Write out the line that contains "Task: Toggle the", then every following line to the end of the records below, with no other lines and no changes.

[[ Data to process, beginning ]]

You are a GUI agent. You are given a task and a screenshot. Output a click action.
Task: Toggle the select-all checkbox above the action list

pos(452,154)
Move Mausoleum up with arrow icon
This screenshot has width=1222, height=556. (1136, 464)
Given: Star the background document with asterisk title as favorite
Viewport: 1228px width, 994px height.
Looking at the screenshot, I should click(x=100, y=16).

[[ Data to process, end ]]

*Result of this exercise*:
Task: Toggle the select-all checkbox above the action list

pos(452,154)
Move Mausoleum up with arrow icon
This screenshot has width=1222, height=556. (1136, 464)
Given: Star the background document with asterisk title as favorite
Viewport: 1228px width, 994px height.
Looking at the screenshot, I should click(x=100, y=16).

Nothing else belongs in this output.